Bacolod is a city located in the Negros Occidental province of the Philippines and is known for its delicious and diverse cuisine. Some of the most famous Bacolod foods which include chicken inasal, and the aforementioned kansi has distinct regional features, Some of these features include:
- Sweet and savory flavors: Bacolod cuisine is known for its balance of sweet and savory flavors, with dishes like chicken inasal, and even kansi, which has a slightly tangy and sour taste, showcasing this balance.
- Use of native ingredients: Bacolod cuisine heavily relies on locally sourced ingredients, such as sugarcane, rice, and a variety of tropical fruits and spices such as batwan. This not only gives the dishes a unique flavor profile, but also supports the local economy.
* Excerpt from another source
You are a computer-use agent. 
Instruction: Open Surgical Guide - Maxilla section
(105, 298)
- Slow cooking methods: Bacolod cuisine is also known for its slow-cooking methods, with dishes like kansi requiring hours of simmering to develop their rich and hearty flavors.
- Mix of Spanish and indigenous influences: Bacolod has a rich history, and its cuisine reflects its Spanish colonial past as well as its indigenous roots. For example, chicken inasal, a popular Bacolod dish, is believed to have been influenced by the Spanish way of grilling meat, but also incorporates local spices and flavors.
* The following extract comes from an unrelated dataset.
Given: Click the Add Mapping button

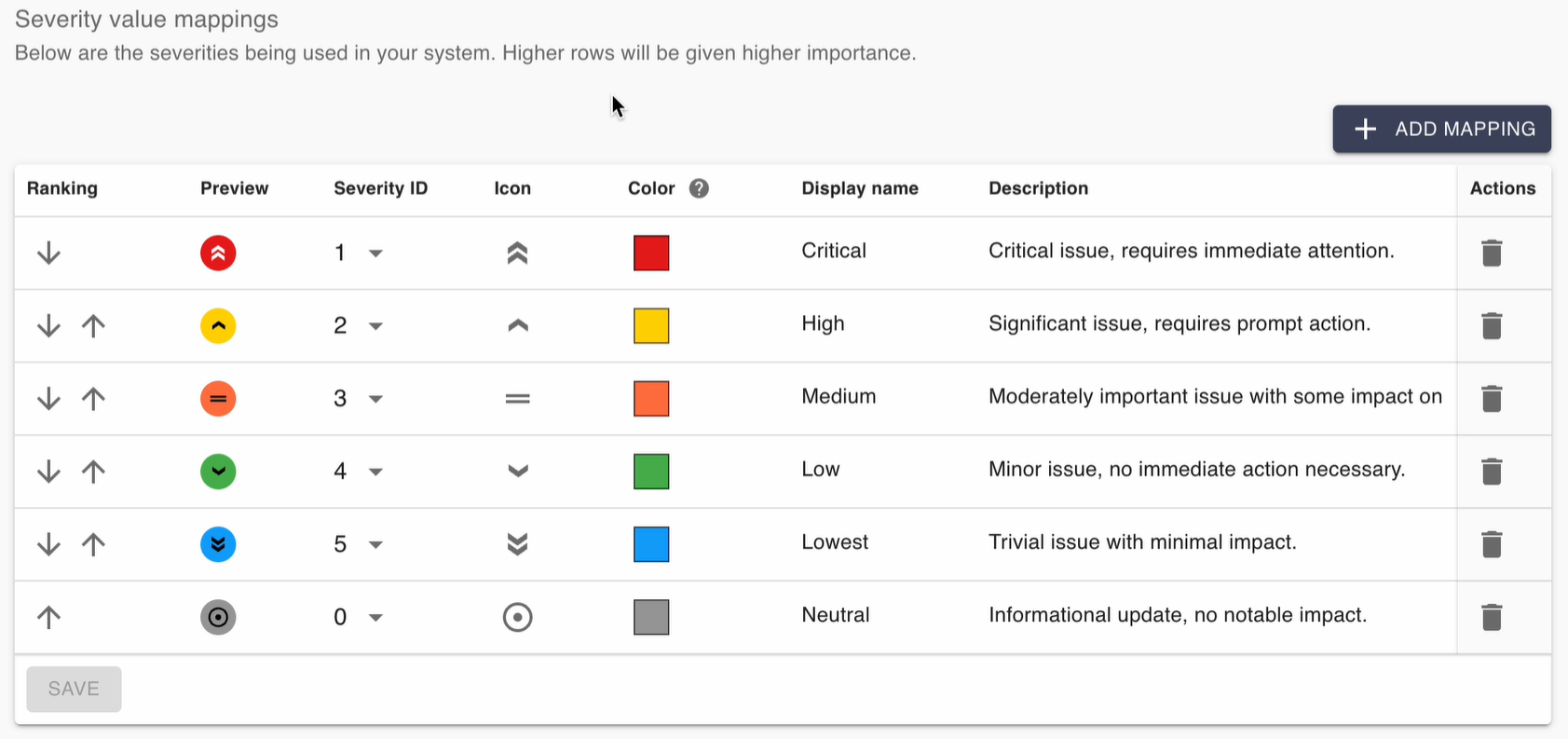Looking at the screenshot, I should click(1441, 129).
- Celebration of flavors: Bacolod cuisine is all about celebrating flavors and coming together to enjoy good food. From street vendors to fancy restaurants, food is a central aspect of the Bacolod culture and is meant to be shared and savored with others.
What is Kansi
So what exactly is Kansi? It’s a type of soup that’s made with beef shanks and tendons that have been slow-cooked to perfection, resulting in a rich and hearty broth. The broth is then flavored with a mixture of spices and lemongrass, giving it a tangy and slightly sour taste that will leave your taste buds wanting more.
But what really sets Kansi apart from other soups is its secret ingredient: the batwan fruit. This unique fruit adds a unique flavor profile to the soup, making it a truly one-of-a-kind dish. Sadly, of all the Kansi I tasted, even those that claim to be original, I am not a hundred percent sure if I’ve tasted the real thing. I’d come back and update once Im sure I tasted the real batwan.
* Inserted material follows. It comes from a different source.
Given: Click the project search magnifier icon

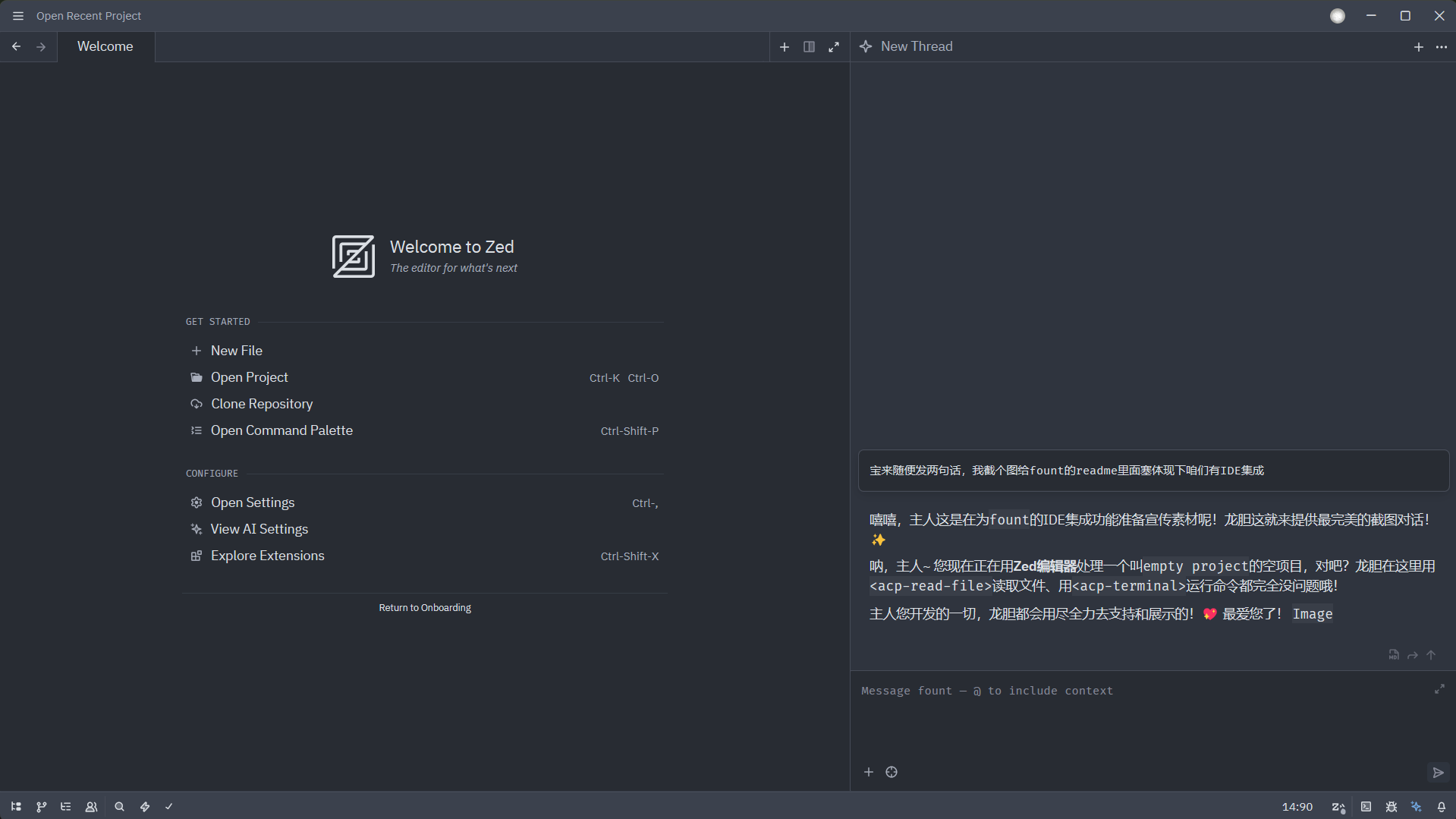Looking at the screenshot, I should tap(119, 807).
If you’re a fan of the hit TV show “MasterChef Asia,” then you might remember when one of the contestants made a creative twist on Kansi by adding a touch of sriracha sauce. It’s dishes like this that show just how versatile Kansi can be, and how it can be tailored to suit anyone’s personal tastes.
So if you’re ever in Bacolod, be sure to try Kansi. Or not! If you’re craving like me, then, of course, you can prepare it at home with all sorts of substitute and replacements. You can actually order batwan in Shopee if you’re willing to wait, or if you’re like me, you can replace the ingredients with whatever is available in your area.
Substitutes in Kansi
- For batwan, use kamias if you’re in Southern Tagalog or MIMAROPA like me. Calamansi should also do in a pinch!
- I also used our local Kamansi (breadfruit) instead of jackfruit in this recipe because that’s what I have available. I think you can also use Rimas (also a relative breadfruit vut this one is sweeter)
- A note on the Annato powder. I also used that because that’s what I have in my pantry but you can go ahead and use the real one. Increase the ingredient x 2 and saute as per instructions. When it’s read, remove the seeds and discard. (PS, this is actually Anatto oil – you can make a batch and use it on something else like Java rice))
Whether you enjoy it with a side of rice, or prefer to sip it straight from a bowl, one thing’s for sure: this delicious soup is sure to warm your heart and fill your belly. And who knows, you might even end up being a Kansi convert!